Our critics rating: 
Date: 
Thursday, 28 June, 2018
Review by: 

First and most obviously what it is not: Fun Home isn't Hamilton. Though it originated at the same New York hit factory, the Public, in 2013 - two years ahead of Hamilton there - Fun Home is in a different, more domestic register entirely. But it is also every bit as ground-breaking and surprising, giving a rare and thrilling musical voice to a young lesbian cartoonist's autobiographically-inspired rites of passage.

It is not often that such a personal, intimate lesbian story makes its way centre stage to Broadway, where this show transferred in 2015, and unexpectedly won that year's Tony Award for Best Musical. So serious kudos to its creative team of composer Jeanine Tesori and librettist/lyricist Lisa Kron (who both also won Tony's for their work) and director Sam Gold, for such an accessible and gorgeous achievement.

And kudos, too, to the Young Vic, for offering a home for its London premiere.
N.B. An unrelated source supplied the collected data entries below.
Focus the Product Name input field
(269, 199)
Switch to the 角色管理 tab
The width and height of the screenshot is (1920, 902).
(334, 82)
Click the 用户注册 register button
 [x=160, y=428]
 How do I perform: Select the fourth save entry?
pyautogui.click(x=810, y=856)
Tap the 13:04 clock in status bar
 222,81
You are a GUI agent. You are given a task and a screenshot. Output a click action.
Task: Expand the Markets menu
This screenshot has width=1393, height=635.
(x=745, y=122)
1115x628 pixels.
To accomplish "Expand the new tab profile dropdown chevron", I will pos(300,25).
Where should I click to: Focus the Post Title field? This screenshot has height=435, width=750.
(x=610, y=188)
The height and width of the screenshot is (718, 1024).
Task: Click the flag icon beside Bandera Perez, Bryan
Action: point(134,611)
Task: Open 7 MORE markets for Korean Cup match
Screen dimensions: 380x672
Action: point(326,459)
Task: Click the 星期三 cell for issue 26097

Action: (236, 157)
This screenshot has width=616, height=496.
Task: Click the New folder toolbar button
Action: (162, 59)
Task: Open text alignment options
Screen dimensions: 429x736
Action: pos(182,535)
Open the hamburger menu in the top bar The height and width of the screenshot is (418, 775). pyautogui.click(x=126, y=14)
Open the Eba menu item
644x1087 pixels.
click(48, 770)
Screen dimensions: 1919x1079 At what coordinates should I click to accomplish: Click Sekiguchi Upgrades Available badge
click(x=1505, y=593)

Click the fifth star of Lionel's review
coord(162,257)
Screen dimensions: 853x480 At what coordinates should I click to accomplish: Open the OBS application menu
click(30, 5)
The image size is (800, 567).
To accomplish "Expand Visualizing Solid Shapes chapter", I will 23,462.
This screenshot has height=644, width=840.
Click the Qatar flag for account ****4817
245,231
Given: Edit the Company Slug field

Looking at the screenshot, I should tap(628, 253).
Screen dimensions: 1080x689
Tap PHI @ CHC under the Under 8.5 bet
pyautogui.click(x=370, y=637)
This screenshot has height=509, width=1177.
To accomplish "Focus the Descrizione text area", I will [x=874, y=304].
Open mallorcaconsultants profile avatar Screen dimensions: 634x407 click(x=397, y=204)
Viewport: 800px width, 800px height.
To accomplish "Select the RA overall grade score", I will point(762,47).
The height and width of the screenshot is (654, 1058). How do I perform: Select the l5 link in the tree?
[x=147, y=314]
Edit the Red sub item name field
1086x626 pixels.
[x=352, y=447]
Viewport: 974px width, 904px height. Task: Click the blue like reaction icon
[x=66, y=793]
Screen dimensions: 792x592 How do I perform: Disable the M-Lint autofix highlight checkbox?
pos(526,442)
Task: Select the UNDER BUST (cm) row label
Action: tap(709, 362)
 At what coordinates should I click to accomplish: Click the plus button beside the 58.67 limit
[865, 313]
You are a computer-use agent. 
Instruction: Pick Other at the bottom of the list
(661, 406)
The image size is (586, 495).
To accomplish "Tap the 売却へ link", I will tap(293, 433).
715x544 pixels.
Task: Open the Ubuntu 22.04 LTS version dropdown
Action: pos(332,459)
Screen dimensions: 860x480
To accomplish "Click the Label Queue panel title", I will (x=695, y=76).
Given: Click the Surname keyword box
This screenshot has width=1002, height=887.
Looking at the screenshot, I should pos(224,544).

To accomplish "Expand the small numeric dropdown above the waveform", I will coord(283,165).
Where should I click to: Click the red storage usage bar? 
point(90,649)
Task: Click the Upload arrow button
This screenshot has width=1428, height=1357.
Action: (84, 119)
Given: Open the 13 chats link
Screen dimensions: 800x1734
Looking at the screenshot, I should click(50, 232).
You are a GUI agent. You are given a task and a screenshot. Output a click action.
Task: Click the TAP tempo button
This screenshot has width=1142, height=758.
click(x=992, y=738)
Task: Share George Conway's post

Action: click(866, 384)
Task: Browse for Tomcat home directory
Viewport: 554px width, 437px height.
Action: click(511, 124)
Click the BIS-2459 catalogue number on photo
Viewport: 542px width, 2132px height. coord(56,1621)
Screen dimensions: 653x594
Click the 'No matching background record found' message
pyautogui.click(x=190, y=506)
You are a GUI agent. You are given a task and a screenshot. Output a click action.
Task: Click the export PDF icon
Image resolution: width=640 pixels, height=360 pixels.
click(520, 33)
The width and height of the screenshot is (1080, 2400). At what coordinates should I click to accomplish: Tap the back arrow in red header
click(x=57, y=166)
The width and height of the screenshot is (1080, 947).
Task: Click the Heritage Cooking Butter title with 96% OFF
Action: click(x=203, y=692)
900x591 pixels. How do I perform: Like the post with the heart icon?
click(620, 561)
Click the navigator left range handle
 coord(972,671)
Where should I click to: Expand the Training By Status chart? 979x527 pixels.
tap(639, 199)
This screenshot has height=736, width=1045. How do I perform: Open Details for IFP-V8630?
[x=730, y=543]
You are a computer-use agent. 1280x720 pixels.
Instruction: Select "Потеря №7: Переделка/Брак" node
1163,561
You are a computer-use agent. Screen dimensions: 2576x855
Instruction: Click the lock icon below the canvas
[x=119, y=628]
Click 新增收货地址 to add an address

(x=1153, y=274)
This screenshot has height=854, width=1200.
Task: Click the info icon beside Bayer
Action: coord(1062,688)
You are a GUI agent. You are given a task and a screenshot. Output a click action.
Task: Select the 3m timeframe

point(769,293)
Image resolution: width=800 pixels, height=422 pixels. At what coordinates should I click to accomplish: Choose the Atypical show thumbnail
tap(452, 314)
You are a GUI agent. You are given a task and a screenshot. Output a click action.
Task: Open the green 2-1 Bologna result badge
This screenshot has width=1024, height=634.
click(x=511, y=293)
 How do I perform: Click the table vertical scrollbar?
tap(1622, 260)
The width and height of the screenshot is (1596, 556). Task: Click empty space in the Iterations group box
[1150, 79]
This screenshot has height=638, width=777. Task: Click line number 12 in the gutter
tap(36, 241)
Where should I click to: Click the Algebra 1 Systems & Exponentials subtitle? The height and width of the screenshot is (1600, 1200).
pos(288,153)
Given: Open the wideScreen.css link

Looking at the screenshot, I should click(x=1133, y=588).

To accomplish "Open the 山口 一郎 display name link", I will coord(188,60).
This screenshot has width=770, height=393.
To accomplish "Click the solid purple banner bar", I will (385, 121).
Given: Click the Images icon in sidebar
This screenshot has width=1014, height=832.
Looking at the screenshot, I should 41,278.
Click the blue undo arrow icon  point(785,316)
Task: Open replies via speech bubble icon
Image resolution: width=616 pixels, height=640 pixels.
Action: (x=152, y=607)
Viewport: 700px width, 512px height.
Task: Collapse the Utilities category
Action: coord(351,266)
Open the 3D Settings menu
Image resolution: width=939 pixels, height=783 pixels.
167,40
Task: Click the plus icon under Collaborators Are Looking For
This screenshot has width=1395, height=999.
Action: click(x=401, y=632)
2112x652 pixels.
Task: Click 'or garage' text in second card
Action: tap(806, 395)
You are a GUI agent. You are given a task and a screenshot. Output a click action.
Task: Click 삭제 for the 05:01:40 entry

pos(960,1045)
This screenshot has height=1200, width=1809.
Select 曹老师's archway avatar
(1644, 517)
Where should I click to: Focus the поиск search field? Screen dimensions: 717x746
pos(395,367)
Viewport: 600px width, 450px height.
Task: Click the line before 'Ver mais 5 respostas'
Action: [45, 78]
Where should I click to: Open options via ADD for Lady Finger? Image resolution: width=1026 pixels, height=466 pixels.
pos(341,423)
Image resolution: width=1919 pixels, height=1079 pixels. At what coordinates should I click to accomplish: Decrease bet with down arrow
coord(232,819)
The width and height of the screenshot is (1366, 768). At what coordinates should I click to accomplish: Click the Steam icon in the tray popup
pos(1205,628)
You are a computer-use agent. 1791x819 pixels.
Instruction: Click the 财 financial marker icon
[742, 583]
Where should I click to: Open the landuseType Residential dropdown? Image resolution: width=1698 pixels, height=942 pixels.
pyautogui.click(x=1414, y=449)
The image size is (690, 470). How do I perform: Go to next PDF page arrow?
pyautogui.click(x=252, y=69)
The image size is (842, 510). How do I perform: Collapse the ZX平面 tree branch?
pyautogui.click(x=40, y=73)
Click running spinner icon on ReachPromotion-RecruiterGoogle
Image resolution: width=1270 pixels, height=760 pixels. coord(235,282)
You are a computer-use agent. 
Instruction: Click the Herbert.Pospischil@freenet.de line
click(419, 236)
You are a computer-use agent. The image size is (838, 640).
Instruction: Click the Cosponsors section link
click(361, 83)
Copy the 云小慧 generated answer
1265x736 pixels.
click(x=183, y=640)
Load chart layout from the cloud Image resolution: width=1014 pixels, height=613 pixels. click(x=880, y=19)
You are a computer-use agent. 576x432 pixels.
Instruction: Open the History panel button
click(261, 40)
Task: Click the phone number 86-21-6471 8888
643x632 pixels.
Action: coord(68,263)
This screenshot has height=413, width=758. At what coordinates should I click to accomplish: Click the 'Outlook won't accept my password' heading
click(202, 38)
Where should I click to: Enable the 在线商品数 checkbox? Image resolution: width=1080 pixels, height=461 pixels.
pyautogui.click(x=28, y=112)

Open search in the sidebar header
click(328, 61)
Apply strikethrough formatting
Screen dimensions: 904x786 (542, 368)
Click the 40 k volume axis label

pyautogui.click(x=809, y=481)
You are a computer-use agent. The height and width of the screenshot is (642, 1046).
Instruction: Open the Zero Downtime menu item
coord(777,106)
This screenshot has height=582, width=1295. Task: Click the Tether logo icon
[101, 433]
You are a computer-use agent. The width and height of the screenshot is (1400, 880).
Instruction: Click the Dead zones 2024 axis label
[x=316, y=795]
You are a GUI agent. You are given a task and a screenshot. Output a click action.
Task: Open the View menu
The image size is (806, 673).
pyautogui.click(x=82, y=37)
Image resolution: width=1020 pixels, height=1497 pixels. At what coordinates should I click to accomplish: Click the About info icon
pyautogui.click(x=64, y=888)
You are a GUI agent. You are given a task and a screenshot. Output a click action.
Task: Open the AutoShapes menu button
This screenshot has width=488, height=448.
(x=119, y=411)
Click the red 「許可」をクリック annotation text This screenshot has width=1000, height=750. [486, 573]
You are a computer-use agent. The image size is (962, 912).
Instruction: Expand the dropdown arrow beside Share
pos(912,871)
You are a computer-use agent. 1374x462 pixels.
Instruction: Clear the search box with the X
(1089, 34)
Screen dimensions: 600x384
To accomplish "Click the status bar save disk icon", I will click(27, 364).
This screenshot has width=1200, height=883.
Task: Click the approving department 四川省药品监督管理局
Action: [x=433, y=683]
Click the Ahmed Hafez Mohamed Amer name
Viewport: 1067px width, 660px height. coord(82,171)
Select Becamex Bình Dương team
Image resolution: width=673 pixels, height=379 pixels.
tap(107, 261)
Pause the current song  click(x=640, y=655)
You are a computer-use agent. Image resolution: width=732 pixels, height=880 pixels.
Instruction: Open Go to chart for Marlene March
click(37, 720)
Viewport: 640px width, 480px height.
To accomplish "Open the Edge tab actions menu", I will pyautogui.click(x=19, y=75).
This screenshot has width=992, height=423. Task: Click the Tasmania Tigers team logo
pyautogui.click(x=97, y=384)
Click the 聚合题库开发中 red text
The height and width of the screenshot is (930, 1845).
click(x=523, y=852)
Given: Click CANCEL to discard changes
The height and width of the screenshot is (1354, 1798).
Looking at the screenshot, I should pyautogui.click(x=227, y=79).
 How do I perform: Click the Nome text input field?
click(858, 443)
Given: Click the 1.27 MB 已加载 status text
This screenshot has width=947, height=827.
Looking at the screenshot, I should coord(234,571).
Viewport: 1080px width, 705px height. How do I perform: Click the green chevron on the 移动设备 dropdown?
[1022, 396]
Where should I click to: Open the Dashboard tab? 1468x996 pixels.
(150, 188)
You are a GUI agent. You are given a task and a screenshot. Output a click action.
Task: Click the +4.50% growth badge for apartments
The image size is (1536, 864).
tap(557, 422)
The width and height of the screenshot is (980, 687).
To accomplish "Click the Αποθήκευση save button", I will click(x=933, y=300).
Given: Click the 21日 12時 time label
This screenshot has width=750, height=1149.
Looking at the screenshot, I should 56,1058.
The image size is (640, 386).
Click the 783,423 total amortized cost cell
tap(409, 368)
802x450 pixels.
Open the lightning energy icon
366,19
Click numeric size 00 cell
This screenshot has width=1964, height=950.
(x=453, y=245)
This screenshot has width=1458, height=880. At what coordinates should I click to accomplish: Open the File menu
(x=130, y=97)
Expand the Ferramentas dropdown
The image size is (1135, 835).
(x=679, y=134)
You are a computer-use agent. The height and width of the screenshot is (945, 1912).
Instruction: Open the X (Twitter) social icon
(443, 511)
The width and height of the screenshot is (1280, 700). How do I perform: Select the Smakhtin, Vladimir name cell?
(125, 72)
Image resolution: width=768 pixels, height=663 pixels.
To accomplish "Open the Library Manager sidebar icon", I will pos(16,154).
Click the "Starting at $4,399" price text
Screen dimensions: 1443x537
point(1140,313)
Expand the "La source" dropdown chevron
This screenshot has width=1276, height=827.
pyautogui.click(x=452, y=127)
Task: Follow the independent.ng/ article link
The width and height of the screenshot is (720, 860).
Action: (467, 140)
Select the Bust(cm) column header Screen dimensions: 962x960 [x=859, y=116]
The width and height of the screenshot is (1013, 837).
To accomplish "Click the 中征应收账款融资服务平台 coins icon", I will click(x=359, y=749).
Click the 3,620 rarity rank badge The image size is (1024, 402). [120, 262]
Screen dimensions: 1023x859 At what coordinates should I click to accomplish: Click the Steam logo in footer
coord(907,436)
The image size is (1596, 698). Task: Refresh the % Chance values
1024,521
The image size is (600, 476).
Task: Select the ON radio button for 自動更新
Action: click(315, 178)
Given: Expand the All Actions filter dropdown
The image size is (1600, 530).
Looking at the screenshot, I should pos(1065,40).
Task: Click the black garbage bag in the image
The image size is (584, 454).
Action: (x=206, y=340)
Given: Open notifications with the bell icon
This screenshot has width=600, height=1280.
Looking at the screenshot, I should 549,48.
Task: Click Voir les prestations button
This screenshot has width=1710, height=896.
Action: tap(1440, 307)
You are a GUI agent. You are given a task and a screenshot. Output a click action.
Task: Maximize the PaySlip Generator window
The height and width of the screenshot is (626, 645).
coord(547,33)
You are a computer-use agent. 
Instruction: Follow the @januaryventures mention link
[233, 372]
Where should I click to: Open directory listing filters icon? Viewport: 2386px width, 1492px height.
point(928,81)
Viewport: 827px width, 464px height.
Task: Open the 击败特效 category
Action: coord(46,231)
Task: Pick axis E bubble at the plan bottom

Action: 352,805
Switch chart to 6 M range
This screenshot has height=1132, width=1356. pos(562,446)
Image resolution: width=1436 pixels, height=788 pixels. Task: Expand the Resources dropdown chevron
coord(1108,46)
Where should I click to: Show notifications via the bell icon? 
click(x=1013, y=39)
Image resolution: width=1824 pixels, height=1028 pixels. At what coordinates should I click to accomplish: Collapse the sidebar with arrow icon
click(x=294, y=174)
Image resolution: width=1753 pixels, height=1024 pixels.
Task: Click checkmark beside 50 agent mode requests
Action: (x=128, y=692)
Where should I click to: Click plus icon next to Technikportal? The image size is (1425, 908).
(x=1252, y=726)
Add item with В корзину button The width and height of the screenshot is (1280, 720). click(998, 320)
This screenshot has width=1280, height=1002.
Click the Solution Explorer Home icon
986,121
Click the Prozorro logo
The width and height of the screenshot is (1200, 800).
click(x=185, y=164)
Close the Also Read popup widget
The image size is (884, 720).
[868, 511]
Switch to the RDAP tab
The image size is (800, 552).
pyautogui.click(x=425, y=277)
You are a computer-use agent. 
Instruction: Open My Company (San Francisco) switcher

Like the Public itself, this is a theatre rooted in its community, yet making bold, internationalist work; it is the last show programmed by the last artistic director David Lan, and if (as is expected and deserved) it transfers to the West End, it will mean that each of his final mainstage shows have made that journey, joining the current transfer of The Jungle and the September one for The Inheritance

It is also a show that gave me my biggest surprise of the year so far: I waited and waited for Kaisa Hammarlund - a performer who has been steadily rising through the theatrical ranks and gave a break-out star-making performance in the title role of Sweet Charity at Manchester's Royal Exchange in 2016 - to appear, until I finally realised that she was onstage the entire time, playing the oldest version of Alison, the protagonist whose childhood memories the show replays of growing up gay in Pennsylvania home. I should have checked the cast list before I went in, I know; but what a thrill to see such a chameleon transformation! She is literally unrecognisable, though the talent isn't: I'd also spent the evening thinking, who is that marvellous actor?

It's an alternately fierce and tender portrait of a young woman warily watching as she grows into herself (her youngest self is played by a rotating team of three young actors, while her middle college age self is played by Eleanor Kane). But while she is pretty sure of the direction she's travelling in, this isn't just a conventional coming out story; instead, and rather wonderfully, it is also the story of her discovery of her own father's suppressed homosexuality, which he furtively plays out in affairs and cruising encounters with men.

The piece is seen through Alison's lens; but there's no escaping the wrenching pain and consequences for her neglected mother Helen, superbly embodied by a stoical Jenna Russell (it's a shame she has only one solo song, "Days and Days", but she brings such a thrilling intensity to it that I could have listened to it for days and days). The husband and father, who runs the family funeral home of the title and is also a local English school teacher, is played with alternate notes of charm and suppressed anguish by Zubin Varla.

Jeanine Tesori, its lauded composer whose Caroline, or Change (also first seen at the Public) is transferring to the West End later this year as well after receiving its UK premiere at Chichester last year, is one of Broadway's most chameleon-like musical theatre voices, and here supplies an intricate score – heart-breaking and hilarious by turns - that anchor the show's emotional energy.

Lisa Kron's book magnificently lifts the graphic novel cartoons by Alison Bechdel that it is based on into scintillating 3D life. As a side-note, Bechdel is also the original creator of the Bechdel test, a formula to test representations of women in literature and the arts, asking whether a work features at least two women who talk to each other about something other than a man. The irony, of course, is that the figure of her gay father looms larger in this story than any other. But it is also a show of aching, heartfelt tenderness, daring and caring.

Fun Home is at the Young Vic until 1st September.